◆天皇賞・春追い切り(26日、栗東トレセン)
第167回天皇賞・春(30日、京都)の出走予定馬17頭が26日、東西トレセンで最終追い切りを完了した。昨年王者のタイトルホルダーに立ち向かうのは昨年の菊花賞1~3着馬。いずれも順調な仕上がりで、王者撃破をうかがう。
しとしとと降り続く雨にも、吹き付ける強風にもびくともしない。ジャスティンパレスは自身のリズムを保ちながら、なめらかな加速ぶりで駆け抜けた。前半はやや行きたがったが、直線は楽な手応えのまま推進。迫力あるフットワークで、僚馬に1馬身先着した。手綱を執ったルメールは「最後は彼の大きいストライドを使えた。反応、呼吸はちょうど良かった」と満足げに話した。

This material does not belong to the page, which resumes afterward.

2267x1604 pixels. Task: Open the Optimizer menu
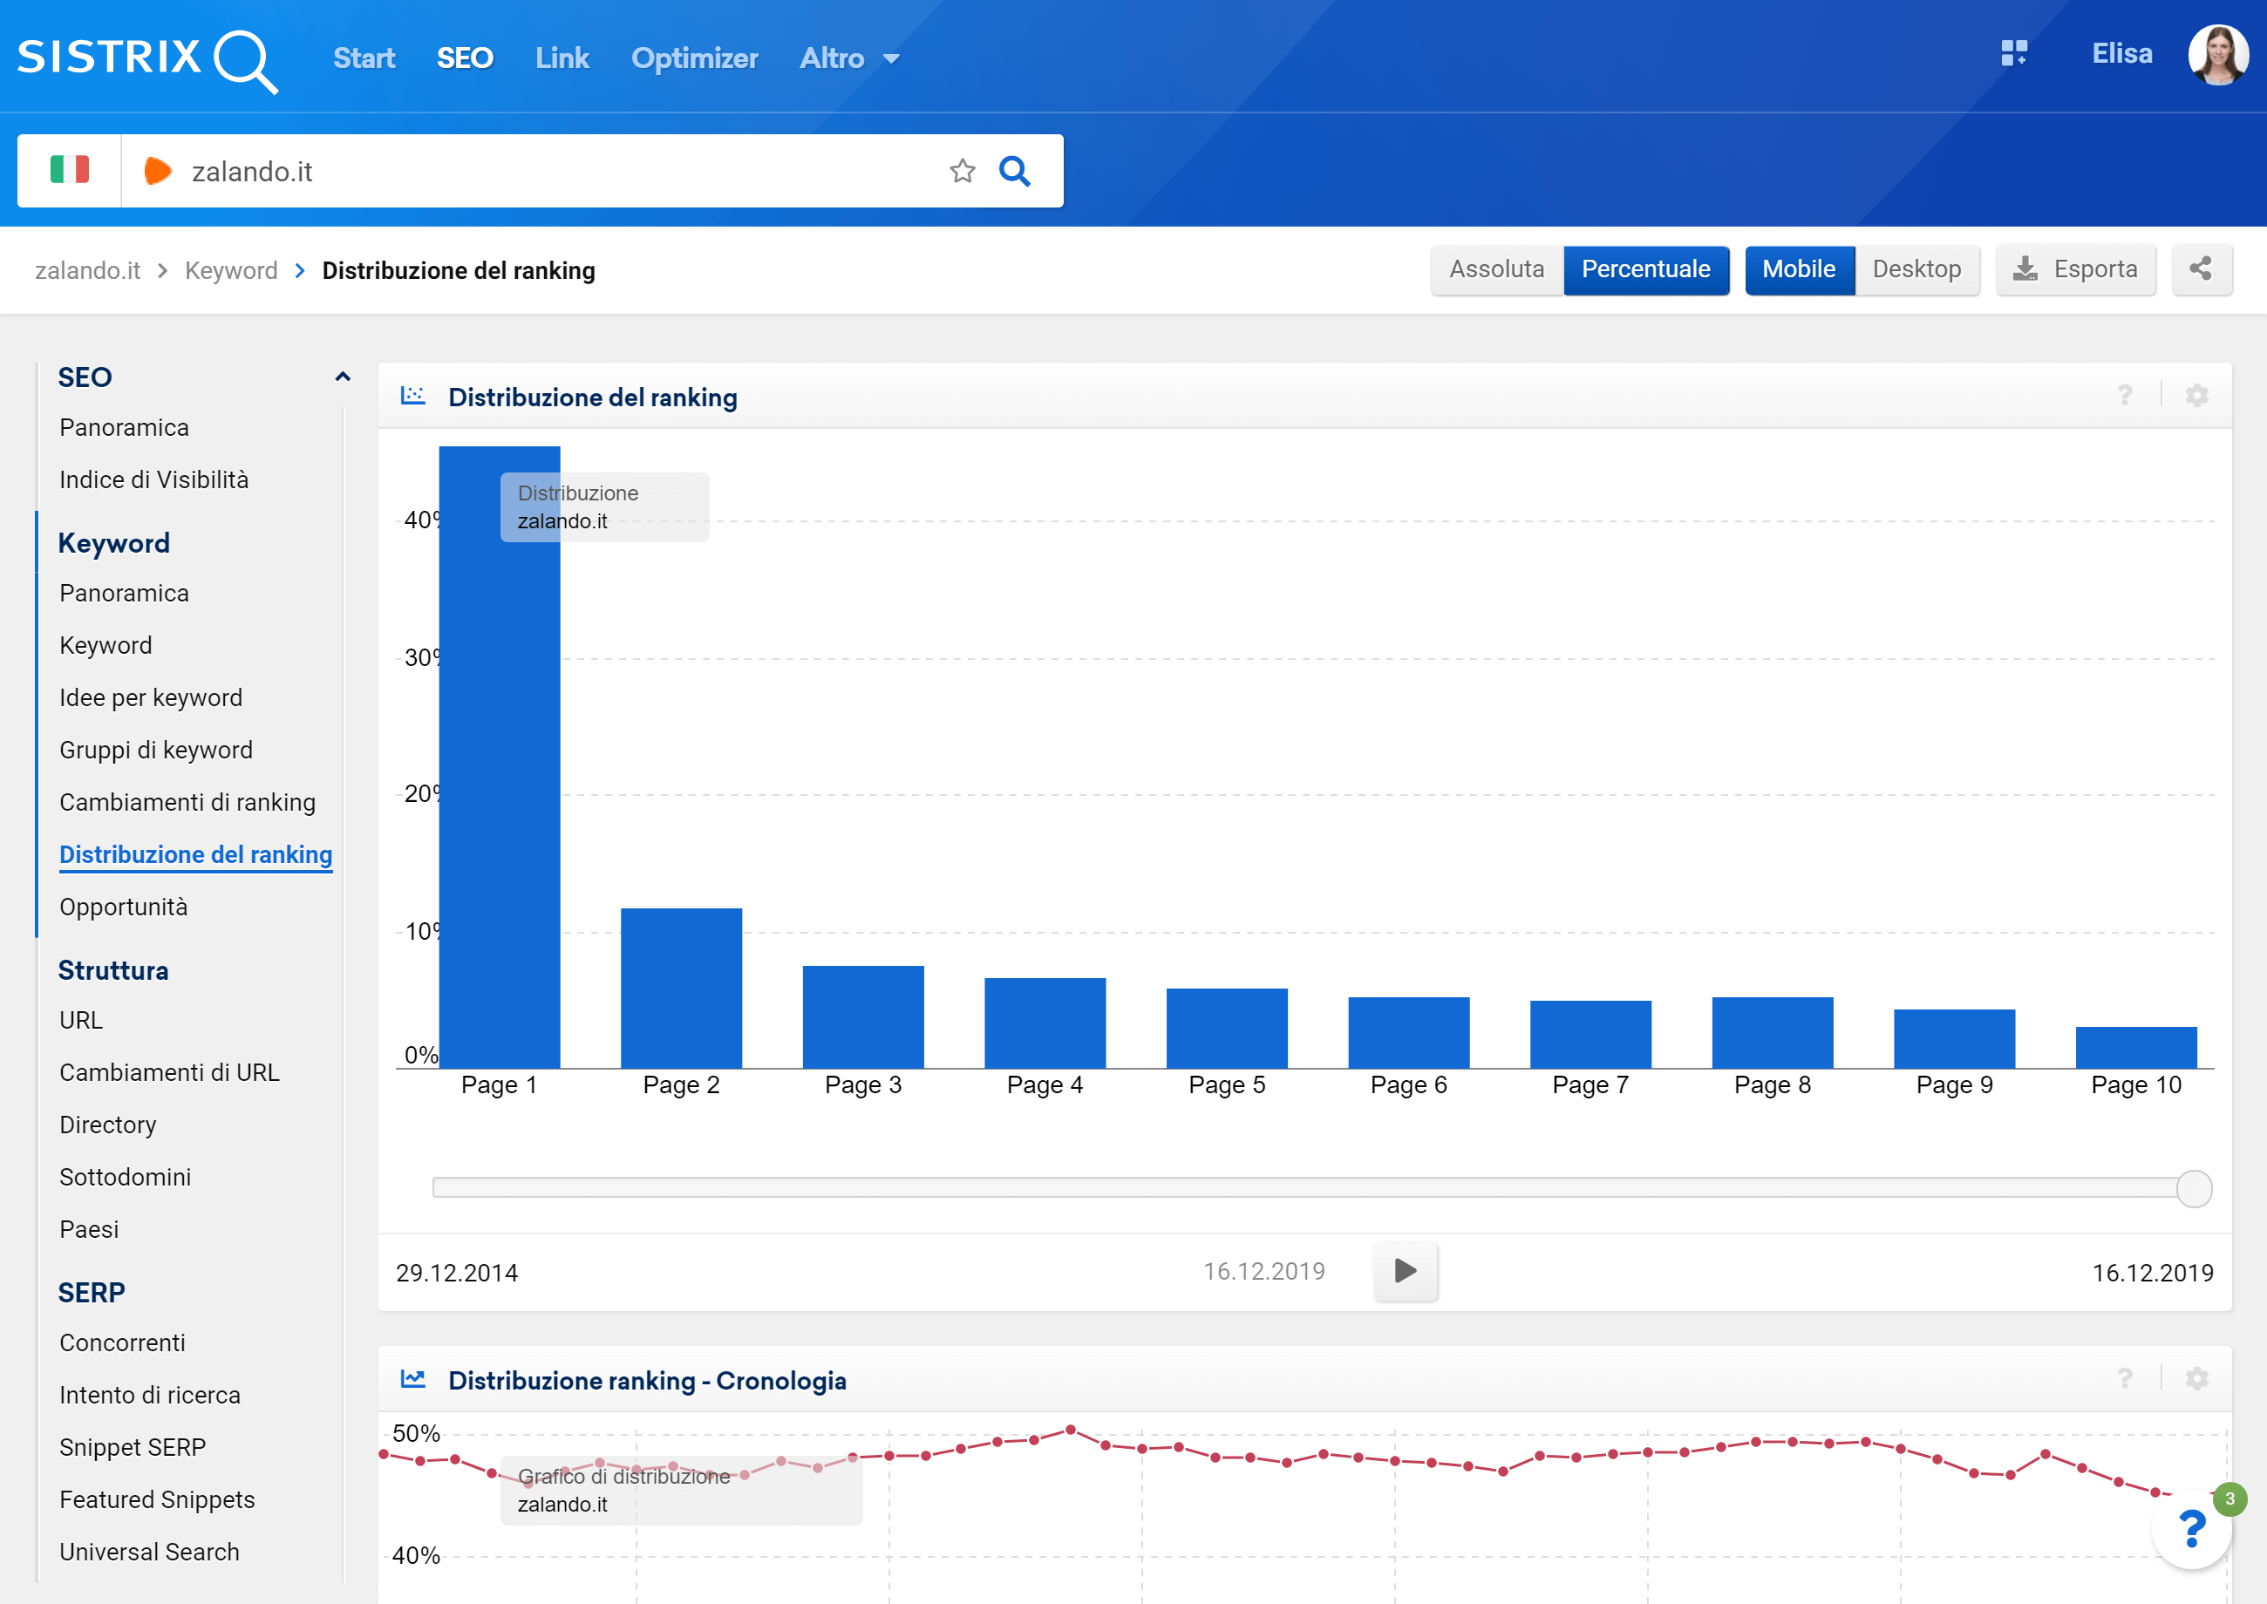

新馬戦、黄菊賞、そして前走の阪神大賞典とコンビで3戦3勝。鞍上は2歳時から「絶対いい馬になると思った」と能力を高く評価していた。前走が7戦ぶりの“再会”だったが「体が大きくなった。パワーアップした」とさらなる上昇を実感。杉山晴調教師も「クラシック路線を全て歩んできたが、そこからさらに大きく成長を遂げている」と目を細めた。
前走はスローペースでも折り合いを欠くことなく、冷静に脚をためた。直線では狭いスペースから抜け出し、ライバルを圧倒する末脚で完勝。鞍上が「最後は結構楽勝でした。コントロールは全然問題なかったです」と、笑顔で振り返るほどの強さだった。
軽い走りが長所とされるディープインパクト産駒だけに、週末の雨予報は懸念材料。しかし指揮官は「ルメール騎手から『少々雨が降るぐらいなら、今の京都ならノープロブレム』と心強いコメントをいただいた」とやりとりを明かした。「最後に瞬発力を使えたら勝てると思う」とルメール。19、20年に連覇を経験した頼れる名手を背に、G1初制覇へまっしぐらだ。(水納 愛美)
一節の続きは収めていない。